▸ **Complete the following**
1) Answer these from the Lakehead System text, one line each:
(a) By how much did total crude oil production in the western Canadian region decline in 1999 compared with 1998?
(b) About how many oil wells were completed in 2000?
(c) In what range are forecasts for the West Texas Intermediate crude oil benchmark?
2) Reproduce word for word the part of the Lakehead System text starting at "Income and cash" and ending at "Canadian crude oil.".

▸ **Provided text**
++++++

Lakehead System Growth

    Income and cash flows of the Partnership's existing pipeline business are sensitive to oil industry supply and demand in Canada and the United States and to the regulatory environment. As the Partnership's pipeline system is operationally integrated with the Enbridge Pipelines System in western Canada, the Partnership's revenues are dependent upon the utilization of the Enbridge Pipelines System by producers of western Canadian crude oil.

    Although crude oil prices have been strong for the past year, exploration and production activity initially lagged, as producers of western Canadian crude oil were cautious to invest in new production. Total crude oil production in the western Canadian region declined by more than 200,000 barrels per day in 1999 from levels achieved in 1998, as a result of the curtailment of exploration and production activity. During 2000, production increased modestly and the outlook is for continuing growth. As a leading indicator for crude oil production, oil well completions in 2000 more than doubled that from the prior year, as approximately 5,500 wells were completed in 2000 compared with approximately 2,700 wells in 1999. 2001 is expected to be a strong drilling year, with the number of oil well completions forecast to surpass 2000 levels. Although there has been a bias toward natural gas drilling, crude oil exploration is now on the rise and this trend is expected to continue through 2001. This resurgence is also supported by external forecasts for oil prices over the next several years. Forecasts for the West Texas Intermediate crude oil benchmark are in the low-to-mid-twenty dollars per barrel range. The Partnership believes that these prices are sufficient to sustain continued growth in crude oil production from the Western Canadian Sedimentary Basin, particularly from the Alberta Oil Sands.

++++++

▸ **Supplied information**

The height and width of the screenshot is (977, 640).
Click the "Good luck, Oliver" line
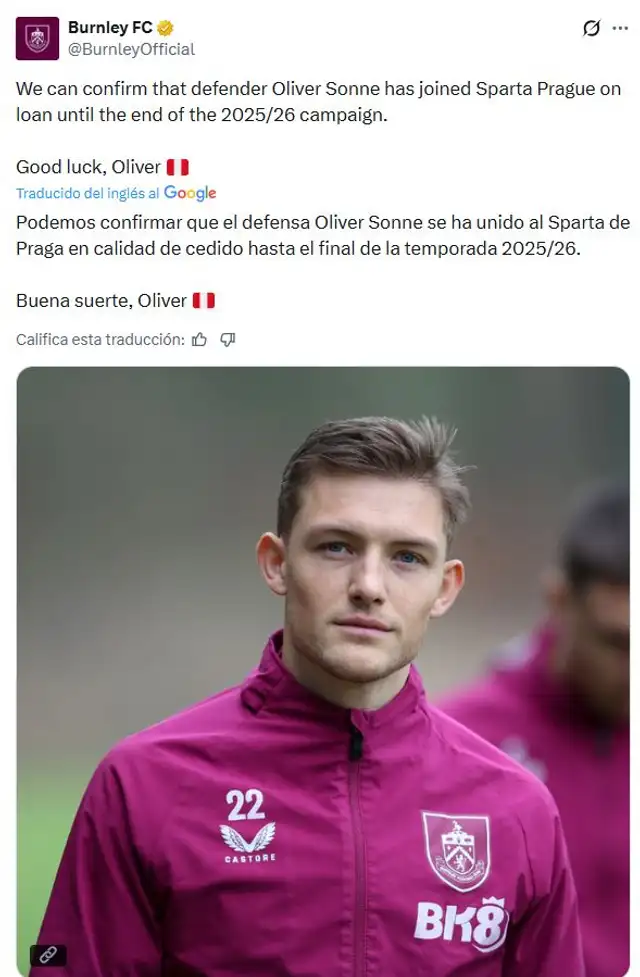[88, 167]
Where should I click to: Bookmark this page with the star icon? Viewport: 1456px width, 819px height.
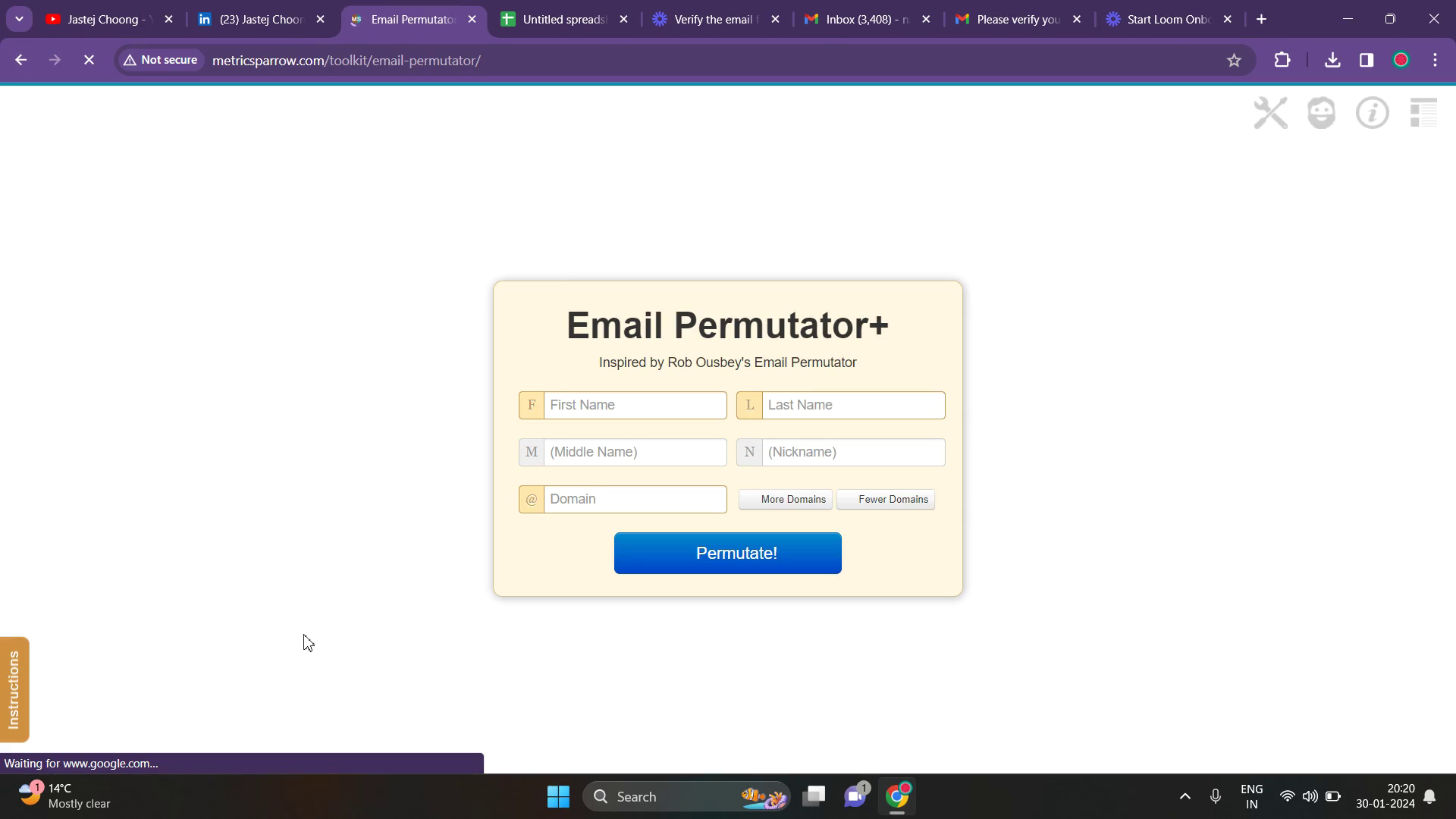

++++++

▸ **Written answers**
1)
(a) More than 200,000 barrels per day.
(b) Approximately 5,500 wells.
(c) The low-to-mid-twenty dollars per barrel range.

2)
Income and cash flows of the Partnership's existing pipeline business are sensitive to oil industry supply and demand in Canada and the United States and to the regulatory environment. As the Partnership's pipeline system is operationally integrated with the Enbridge Pipelines System in western Canada, the Partnership's revenues are dependent upon the utilization of the Enbridge Pipelines System by producers of western Canadian crude oil.